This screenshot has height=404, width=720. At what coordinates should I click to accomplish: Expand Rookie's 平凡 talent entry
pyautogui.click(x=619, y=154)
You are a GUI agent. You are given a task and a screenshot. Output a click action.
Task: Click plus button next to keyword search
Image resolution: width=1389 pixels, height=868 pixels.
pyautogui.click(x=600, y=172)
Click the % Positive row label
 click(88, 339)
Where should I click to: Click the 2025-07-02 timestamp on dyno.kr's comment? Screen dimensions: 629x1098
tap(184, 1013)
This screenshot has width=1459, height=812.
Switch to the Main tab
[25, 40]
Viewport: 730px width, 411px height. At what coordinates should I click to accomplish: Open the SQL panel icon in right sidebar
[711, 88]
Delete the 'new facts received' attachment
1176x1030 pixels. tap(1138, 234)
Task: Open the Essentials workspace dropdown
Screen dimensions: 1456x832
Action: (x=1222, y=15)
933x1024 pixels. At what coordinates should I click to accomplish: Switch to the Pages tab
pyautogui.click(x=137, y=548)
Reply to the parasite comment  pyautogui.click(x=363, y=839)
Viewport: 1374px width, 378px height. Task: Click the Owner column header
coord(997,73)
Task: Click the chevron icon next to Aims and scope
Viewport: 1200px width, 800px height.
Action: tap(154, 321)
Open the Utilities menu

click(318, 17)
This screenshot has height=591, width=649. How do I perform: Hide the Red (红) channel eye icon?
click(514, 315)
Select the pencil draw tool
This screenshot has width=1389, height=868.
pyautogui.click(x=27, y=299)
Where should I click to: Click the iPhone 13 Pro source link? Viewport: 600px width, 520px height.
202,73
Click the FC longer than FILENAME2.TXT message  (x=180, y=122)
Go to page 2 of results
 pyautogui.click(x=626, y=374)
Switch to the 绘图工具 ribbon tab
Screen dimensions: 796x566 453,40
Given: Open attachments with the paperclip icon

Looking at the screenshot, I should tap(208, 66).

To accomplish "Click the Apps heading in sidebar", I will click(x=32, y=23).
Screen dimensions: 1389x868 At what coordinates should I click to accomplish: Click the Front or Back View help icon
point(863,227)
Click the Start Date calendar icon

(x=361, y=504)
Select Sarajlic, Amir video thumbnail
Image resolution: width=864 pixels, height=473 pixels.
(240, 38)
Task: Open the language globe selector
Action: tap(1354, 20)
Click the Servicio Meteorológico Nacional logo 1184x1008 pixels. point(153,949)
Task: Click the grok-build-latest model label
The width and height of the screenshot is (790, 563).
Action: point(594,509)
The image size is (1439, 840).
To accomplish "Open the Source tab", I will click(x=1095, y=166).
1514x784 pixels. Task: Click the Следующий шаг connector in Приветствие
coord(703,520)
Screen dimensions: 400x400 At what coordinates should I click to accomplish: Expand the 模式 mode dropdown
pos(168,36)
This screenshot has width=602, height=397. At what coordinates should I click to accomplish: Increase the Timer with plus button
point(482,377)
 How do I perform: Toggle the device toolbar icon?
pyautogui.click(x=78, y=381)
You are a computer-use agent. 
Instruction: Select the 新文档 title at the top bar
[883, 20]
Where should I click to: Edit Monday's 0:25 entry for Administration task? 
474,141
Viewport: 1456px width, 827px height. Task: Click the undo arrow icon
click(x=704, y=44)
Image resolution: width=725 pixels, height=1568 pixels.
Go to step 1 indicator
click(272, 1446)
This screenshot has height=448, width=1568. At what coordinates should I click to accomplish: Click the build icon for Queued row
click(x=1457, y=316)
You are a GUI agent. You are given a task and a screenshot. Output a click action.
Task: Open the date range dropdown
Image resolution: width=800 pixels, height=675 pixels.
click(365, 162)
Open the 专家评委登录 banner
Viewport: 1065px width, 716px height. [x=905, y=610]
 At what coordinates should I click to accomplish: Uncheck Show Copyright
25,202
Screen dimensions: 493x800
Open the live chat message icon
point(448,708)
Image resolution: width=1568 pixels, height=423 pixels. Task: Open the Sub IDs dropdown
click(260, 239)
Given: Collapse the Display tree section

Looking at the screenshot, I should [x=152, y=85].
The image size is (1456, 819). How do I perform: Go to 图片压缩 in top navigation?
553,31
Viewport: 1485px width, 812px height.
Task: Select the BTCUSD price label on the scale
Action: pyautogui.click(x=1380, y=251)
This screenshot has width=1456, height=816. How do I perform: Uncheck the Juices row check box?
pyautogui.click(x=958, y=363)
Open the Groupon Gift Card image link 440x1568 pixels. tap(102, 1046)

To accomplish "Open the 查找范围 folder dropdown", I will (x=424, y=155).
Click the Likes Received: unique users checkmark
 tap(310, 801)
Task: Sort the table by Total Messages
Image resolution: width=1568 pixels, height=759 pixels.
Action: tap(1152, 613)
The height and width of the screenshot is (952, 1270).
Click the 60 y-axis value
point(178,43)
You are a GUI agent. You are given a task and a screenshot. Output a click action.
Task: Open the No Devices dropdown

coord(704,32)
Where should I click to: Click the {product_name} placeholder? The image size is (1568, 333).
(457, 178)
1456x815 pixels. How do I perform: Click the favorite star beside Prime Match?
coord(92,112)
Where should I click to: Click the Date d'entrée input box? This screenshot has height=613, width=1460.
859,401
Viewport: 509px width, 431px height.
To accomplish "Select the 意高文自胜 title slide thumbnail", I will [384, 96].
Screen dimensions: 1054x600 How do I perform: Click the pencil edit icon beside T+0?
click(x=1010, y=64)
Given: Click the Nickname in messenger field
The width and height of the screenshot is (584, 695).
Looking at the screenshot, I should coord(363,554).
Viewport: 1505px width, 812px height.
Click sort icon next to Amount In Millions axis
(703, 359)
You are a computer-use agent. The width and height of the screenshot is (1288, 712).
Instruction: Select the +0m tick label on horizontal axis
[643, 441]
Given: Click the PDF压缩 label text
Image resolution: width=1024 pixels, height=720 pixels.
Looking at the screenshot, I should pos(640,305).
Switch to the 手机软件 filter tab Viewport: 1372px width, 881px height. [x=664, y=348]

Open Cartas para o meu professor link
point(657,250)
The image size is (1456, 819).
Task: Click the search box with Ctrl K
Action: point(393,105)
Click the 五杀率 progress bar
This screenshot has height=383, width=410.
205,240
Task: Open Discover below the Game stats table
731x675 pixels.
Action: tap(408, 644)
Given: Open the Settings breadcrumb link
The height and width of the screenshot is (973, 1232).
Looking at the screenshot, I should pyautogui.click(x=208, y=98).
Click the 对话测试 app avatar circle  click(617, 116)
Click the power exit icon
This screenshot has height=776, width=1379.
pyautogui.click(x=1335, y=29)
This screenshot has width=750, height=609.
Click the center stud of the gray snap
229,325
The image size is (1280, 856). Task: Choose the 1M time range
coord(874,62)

◆ ◆ ◆ ◆ ◆

Yukarıdaki kayıtların tamamını hiçbir şeyi değiştirmeden yeniden yaz.

**Çıktı:**
This screenshot has height=404, width=720. At what coordinates should I click to accomplish: Expand Rookie's 平凡 talent entry
pyautogui.click(x=619, y=154)
You are a GUI agent. You are given a task and a screenshot. Output a click action.
Task: Click plus button next to keyword search
Image resolution: width=1389 pixels, height=868 pixels.
pyautogui.click(x=600, y=172)
Click the % Positive row label
 click(88, 339)
Where should I click to: Click the 2025-07-02 timestamp on dyno.kr's comment? Screen dimensions: 629x1098
tap(184, 1013)
This screenshot has width=1459, height=812.
Switch to the Main tab
[25, 40]
Viewport: 730px width, 411px height. At what coordinates should I click to accomplish: Open the SQL panel icon in right sidebar
[711, 88]
Delete the 'new facts received' attachment
1176x1030 pixels. tap(1138, 234)
Task: Open the Essentials workspace dropdown
Screen dimensions: 1456x832
Action: (x=1222, y=15)
933x1024 pixels. At what coordinates should I click to accomplish: Switch to the Pages tab
pyautogui.click(x=137, y=548)
Reply to the parasite comment  pyautogui.click(x=363, y=839)
Viewport: 1374px width, 378px height. Task: Click the Owner column header
coord(997,73)
Task: Click the chevron icon next to Aims and scope
Viewport: 1200px width, 800px height.
Action: tap(154, 321)
Open the Utilities menu

click(318, 17)
This screenshot has height=591, width=649. How do I perform: Hide the Red (红) channel eye icon?
click(514, 315)
Select the pencil draw tool
This screenshot has width=1389, height=868.
pyautogui.click(x=27, y=299)
Where should I click to: Click the iPhone 13 Pro source link? Viewport: 600px width, 520px height.
202,73
Click the FC longer than FILENAME2.TXT message  (x=180, y=122)
Go to page 2 of results
 pyautogui.click(x=626, y=374)
Switch to the 绘图工具 ribbon tab
Screen dimensions: 796x566 453,40
Given: Open attachments with the paperclip icon

Looking at the screenshot, I should tap(208, 66).

To accomplish "Click the Apps heading in sidebar", I will click(x=32, y=23).
Screen dimensions: 1389x868 At what coordinates should I click to accomplish: Click the Front or Back View help icon
point(863,227)
Click the Start Date calendar icon

(x=361, y=504)
Select Sarajlic, Amir video thumbnail
Image resolution: width=864 pixels, height=473 pixels.
(240, 38)
Task: Open the language globe selector
Action: tap(1354, 20)
Click the Servicio Meteorológico Nacional logo 1184x1008 pixels. point(153,949)
Task: Click the grok-build-latest model label
The width and height of the screenshot is (790, 563).
Action: point(594,509)
The image size is (1439, 840).
To accomplish "Open the Source tab", I will click(x=1095, y=166).
1514x784 pixels. Task: Click the Следующий шаг connector in Приветствие
coord(703,520)
Screen dimensions: 400x400 At what coordinates should I click to accomplish: Expand the 模式 mode dropdown
pos(168,36)
This screenshot has width=602, height=397. At what coordinates should I click to accomplish: Increase the Timer with plus button
point(482,377)
 How do I perform: Toggle the device toolbar icon?
pyautogui.click(x=78, y=381)
You are a computer-use agent. 
Instruction: Select the 新文档 title at the top bar
[883, 20]
Where should I click to: Edit Monday's 0:25 entry for Administration task? 
474,141
Viewport: 1456px width, 827px height. Task: Click the undo arrow icon
click(x=704, y=44)
Image resolution: width=725 pixels, height=1568 pixels.
Go to step 1 indicator
click(272, 1446)
This screenshot has height=448, width=1568. At what coordinates should I click to accomplish: Click the build icon for Queued row
click(x=1457, y=316)
You are a GUI agent. You are given a task and a screenshot. Output a click action.
Task: Open the date range dropdown
Image resolution: width=800 pixels, height=675 pixels.
click(365, 162)
Open the 专家评委登录 banner
Viewport: 1065px width, 716px height. [x=905, y=610]
 At what coordinates should I click to accomplish: Uncheck Show Copyright
25,202
Screen dimensions: 493x800
Open the live chat message icon
point(448,708)
Image resolution: width=1568 pixels, height=423 pixels. Task: Open the Sub IDs dropdown
click(260, 239)
Given: Collapse the Display tree section

Looking at the screenshot, I should [x=152, y=85].
The image size is (1456, 819). How do I perform: Go to 图片压缩 in top navigation?
553,31
Viewport: 1485px width, 812px height.
Task: Select the BTCUSD price label on the scale
Action: pyautogui.click(x=1380, y=251)
This screenshot has width=1456, height=816. How do I perform: Uncheck the Juices row check box?
pyautogui.click(x=958, y=363)
Open the Groupon Gift Card image link 440x1568 pixels. tap(102, 1046)

To accomplish "Open the 查找范围 folder dropdown", I will (x=424, y=155).
Click the Likes Received: unique users checkmark
 tap(310, 801)
Task: Sort the table by Total Messages
Image resolution: width=1568 pixels, height=759 pixels.
Action: tap(1152, 613)
The height and width of the screenshot is (952, 1270).
Click the 60 y-axis value
point(178,43)
You are a GUI agent. You are given a task and a screenshot. Output a click action.
Task: Open the No Devices dropdown

coord(704,32)
Where should I click to: Click the {product_name} placeholder? The image size is (1568, 333).
(457, 178)
1456x815 pixels. How do I perform: Click the favorite star beside Prime Match?
coord(92,112)
Where should I click to: Click the Date d'entrée input box? This screenshot has height=613, width=1460.
859,401
Viewport: 509px width, 431px height.
To accomplish "Select the 意高文自胜 title slide thumbnail", I will [384, 96].
Screen dimensions: 1054x600 How do I perform: Click the pencil edit icon beside T+0?
click(x=1010, y=64)
Given: Click the Nickname in messenger field
The width and height of the screenshot is (584, 695).
Looking at the screenshot, I should coord(363,554).
Viewport: 1505px width, 812px height.
Click sort icon next to Amount In Millions axis
(703, 359)
You are a computer-use agent. The width and height of the screenshot is (1288, 712).
Instruction: Select the +0m tick label on horizontal axis
[643, 441]
Given: Click the PDF压缩 label text
Image resolution: width=1024 pixels, height=720 pixels.
Looking at the screenshot, I should pos(640,305).
Switch to the 手机软件 filter tab Viewport: 1372px width, 881px height. [x=664, y=348]

Open Cartas para o meu professor link
point(657,250)
The image size is (1456, 819).
Task: Click the search box with Ctrl K
Action: point(393,105)
Click the 五杀率 progress bar
This screenshot has height=383, width=410.
205,240
Task: Open Discover below the Game stats table
731x675 pixels.
Action: tap(408, 644)
Given: Open the Settings breadcrumb link
The height and width of the screenshot is (973, 1232).
Looking at the screenshot, I should pyautogui.click(x=208, y=98).
Click the 对话测试 app avatar circle  click(617, 116)
Click the power exit icon
This screenshot has height=776, width=1379.
pyautogui.click(x=1335, y=29)
This screenshot has width=750, height=609.
Click the center stud of the gray snap
229,325
The image size is (1280, 856). Task: Choose the 1M time range
coord(874,62)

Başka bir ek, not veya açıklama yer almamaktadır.